Il Brasile è presente in tutte e tre queste liste, va notato, ed è per questo che ho intitolato il mio penultimo libro “Il Brasile non sta nel giardino di nessuno”. Il problema, tuttavia, è che molti brasiliani stanno nel giardino di chiunque, incluso, e in particolare, Jair Bolsonaro, che Trump, comprensibilmente, difende con tanta forza. Gli americani amano i vassalli. Ma non voglio divagare, quindi tornerò sui BRICS.
Non dovremmo esagerare la reale importanza dei BRICS come gruppo.

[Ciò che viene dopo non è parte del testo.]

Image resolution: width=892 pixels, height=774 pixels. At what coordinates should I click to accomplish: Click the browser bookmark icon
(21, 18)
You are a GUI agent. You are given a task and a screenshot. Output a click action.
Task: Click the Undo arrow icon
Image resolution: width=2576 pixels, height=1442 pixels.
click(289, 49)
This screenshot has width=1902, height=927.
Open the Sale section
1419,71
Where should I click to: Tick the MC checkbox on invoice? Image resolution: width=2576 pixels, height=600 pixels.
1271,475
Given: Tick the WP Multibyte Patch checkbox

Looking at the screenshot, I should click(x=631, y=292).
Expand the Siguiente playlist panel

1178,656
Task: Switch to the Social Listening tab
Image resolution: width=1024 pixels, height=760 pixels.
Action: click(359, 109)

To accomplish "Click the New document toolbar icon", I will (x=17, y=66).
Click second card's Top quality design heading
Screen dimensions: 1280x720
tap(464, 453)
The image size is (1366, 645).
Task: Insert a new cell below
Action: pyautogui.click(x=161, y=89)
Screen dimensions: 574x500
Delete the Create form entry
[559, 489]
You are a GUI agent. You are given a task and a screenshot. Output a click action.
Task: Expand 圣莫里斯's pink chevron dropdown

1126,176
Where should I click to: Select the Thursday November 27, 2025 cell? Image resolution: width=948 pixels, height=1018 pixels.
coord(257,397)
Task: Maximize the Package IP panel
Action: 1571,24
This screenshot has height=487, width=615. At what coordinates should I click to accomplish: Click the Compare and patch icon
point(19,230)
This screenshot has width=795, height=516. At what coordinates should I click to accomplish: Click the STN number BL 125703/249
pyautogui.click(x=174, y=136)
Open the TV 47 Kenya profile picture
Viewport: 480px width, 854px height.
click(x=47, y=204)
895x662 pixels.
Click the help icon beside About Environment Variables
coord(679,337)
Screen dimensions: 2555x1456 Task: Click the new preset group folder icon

È importante riconoscere, tuttavia, che percentuali e liste come quelle sopra menzionate possono dare un’idea esagerata del reale peso pratico dei BRICS come gruppo. Esistono alcune difficoltà che impediscono ancora ai BRICS di svolgere un ruolo commisurato al loro peso relativo nel mondo, e questo ha, come previsto, ostacolato la presidenza brasiliana del gruppo nel 2025. Senza voler esaurire l’argomento o anche solo elencare tutte queste difficoltà, ne discuterò brevemente tre: una di natura ciclica – il rischio di una presidenza brasiliana abbreviata; e altre due, più strutturali e interconnesse, che si prevede persisteranno per il resto del 2025 e oltre – i rischi di un’eccessiva espansione dei BRICS e i rischi di paralisi all’interno del gruppo dovuti alla nostra radicata tradizione di decidere per consenso.
Rischio di accorciare la presidenza brasiliana
Il governo brasiliano ha commesso l’errore di programmare il vertice a metà anno, cosa molto insolita e che rischia di ridurre la presidenza brasiliana dei BRICS a soli sei mesi. L’argomentazione, molto debole, è che il Brasile ospita la COP30 a novembre e che il paese non sarebbe in grado di organizzare due eventi internazionali in date simili. Questo è fuori discussione. Il Brasile, essendo uno dei paesi leader al mondo, può effettivamente farlo, se non pensa in piccolo. E poi, diciamocelo, è improbabile che la COP30 raggiunga risultati pratici significativi e sarà probabilmente solo un’altra occasione per discorsi e slogan di solidarietà. I BRICS, d’altra parte, costituiscono il gruppo di paesi meglio posizionati per cambiare il panorama internazionale.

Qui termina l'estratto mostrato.